Michigan Gov. Rick Snyder on Wednesday became the sixth Republican governor to support the expansion of Medicaid as envisioned by President Obama’s health law.
Republican governors in Nevada, New Mexico and North Dakota have also opted to expand enrollment in line with Mr. Obama’s signature first-term achievement.
Mr. Snyder said the expansion will benefit 320,000 Michigan residents in the first year alone and save the state about $350 million through 2022 by improving access to care and reducing costly emergency room visits.
The Supreme Court in June gave states the option of expanding Medicaid to more of their residents, but conservative-minded governors and lawmakers are wary of its future costs.

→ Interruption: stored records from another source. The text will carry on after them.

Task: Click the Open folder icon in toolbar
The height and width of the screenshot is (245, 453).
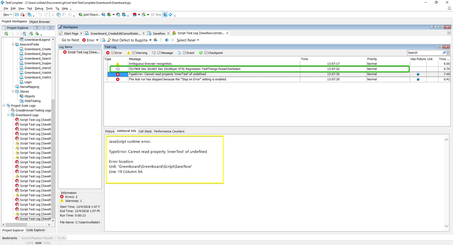Action: click(17, 14)
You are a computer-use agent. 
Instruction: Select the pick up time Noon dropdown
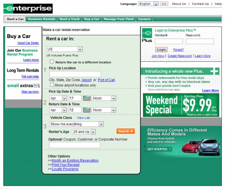[x=104, y=98]
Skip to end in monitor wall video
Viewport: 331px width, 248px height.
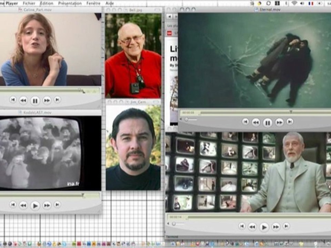click(x=286, y=226)
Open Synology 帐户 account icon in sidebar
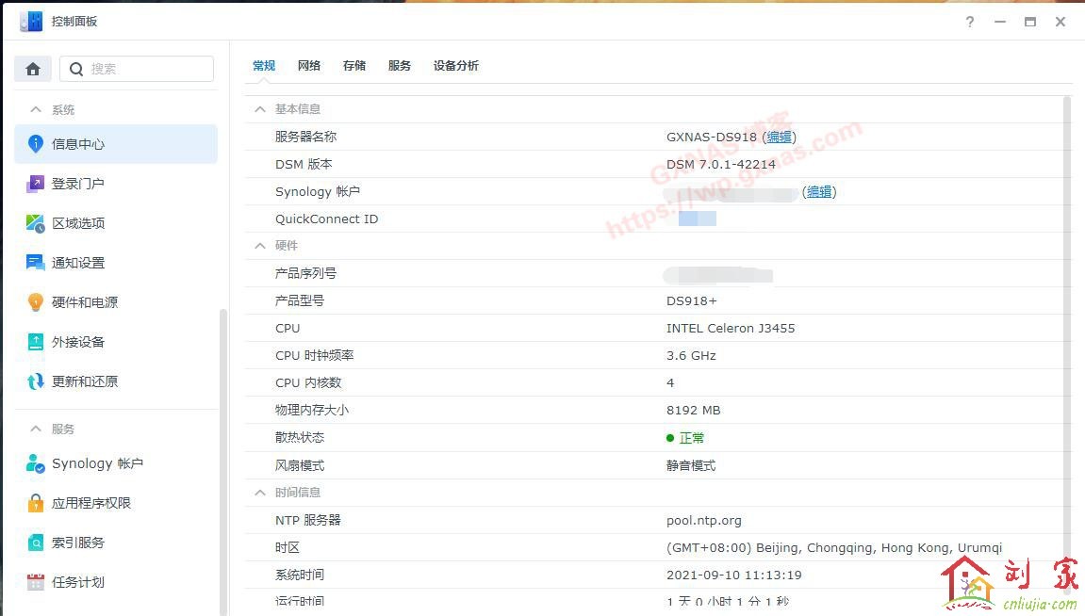 pos(36,463)
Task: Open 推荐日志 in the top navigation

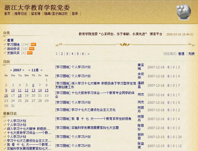Action: [21, 14]
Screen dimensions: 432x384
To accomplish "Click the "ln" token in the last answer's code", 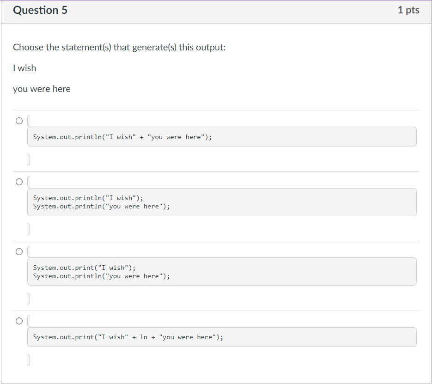I will click(x=144, y=337).
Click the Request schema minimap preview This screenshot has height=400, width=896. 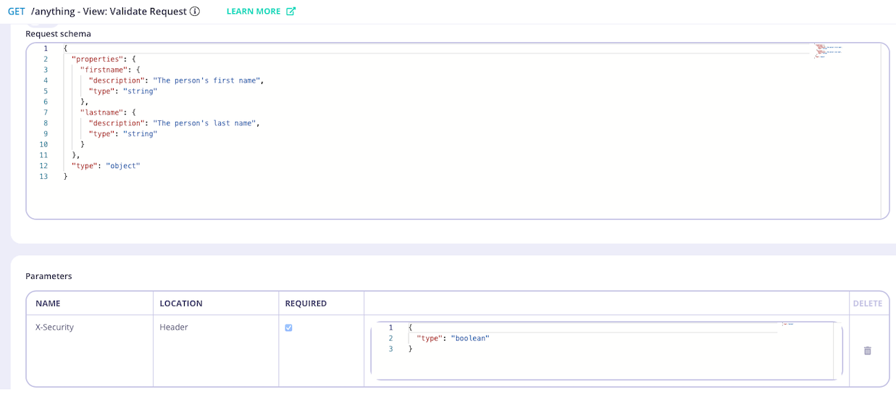828,51
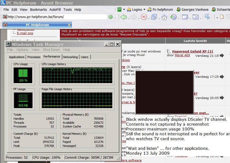The height and width of the screenshot is (163, 230).
Task: Click the green Back arrow icon
Action: coord(123,17)
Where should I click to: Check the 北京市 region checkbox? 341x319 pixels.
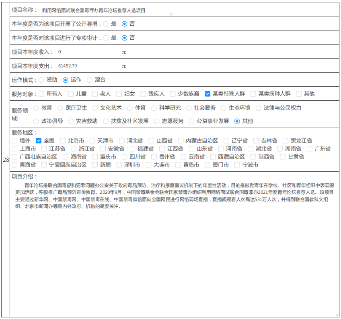63,141
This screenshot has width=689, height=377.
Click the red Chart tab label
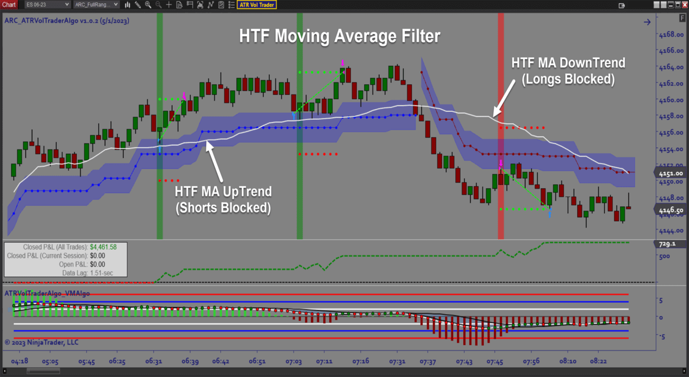(x=9, y=5)
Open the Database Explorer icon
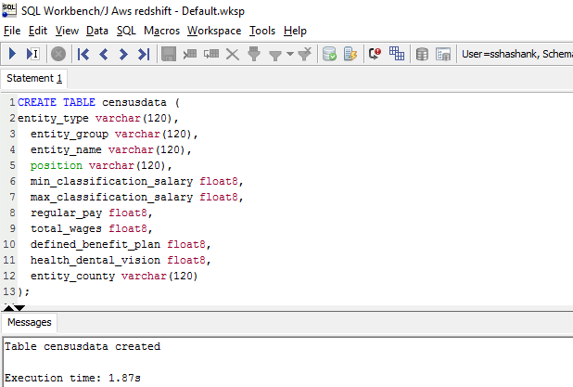 coord(421,54)
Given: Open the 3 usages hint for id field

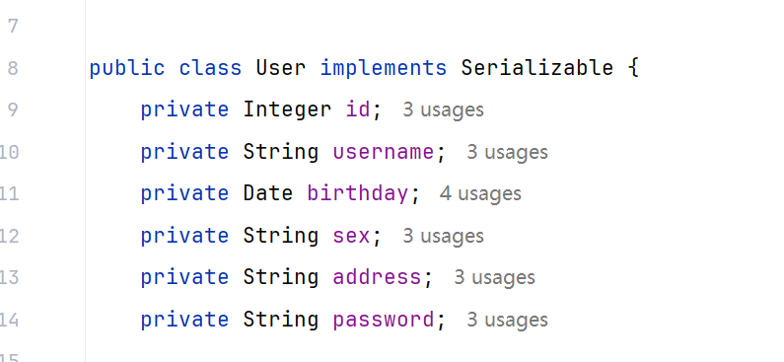Looking at the screenshot, I should point(443,110).
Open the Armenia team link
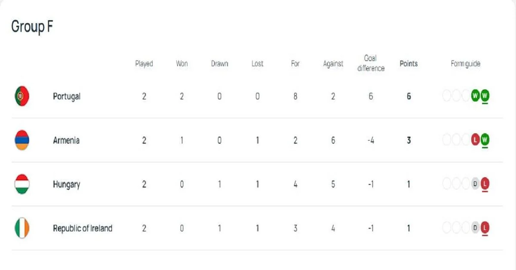The height and width of the screenshot is (270, 516). pyautogui.click(x=66, y=140)
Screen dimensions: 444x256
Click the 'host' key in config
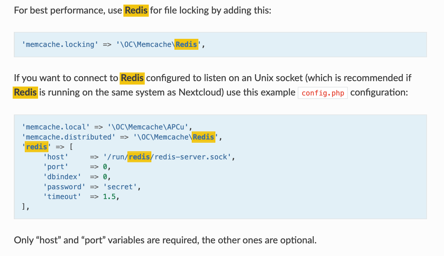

The expansion will be fully funded by the federal government for three years, starting in 2014, before the federal contribution is scaled back to 90 percent by 2020.
Ms. Brewer has said she will decrease enrollment in Arizona if the federal government’s contribution dips below 80 percent.
In Michigan, Mr. Snyder’s office said their proposal “contains safeguards that ensure the program’s financial stability and protect against changes in Washington’s commitment.”
The plan calls for 50 percent of any savings from the expansion to be placed in a savings account through 2020, so it has a reserve to pay for its 10-percent contribution when the feds scale back their to 90 percent.
“While this is a federal program that we would not have necessarily created for Michigan, it is critical that the state control its implementation,” Mr. Snyder said. “Failure to go through with the expansion means that Michigan tax dollars will go to cover health care costs for other states that do take part.”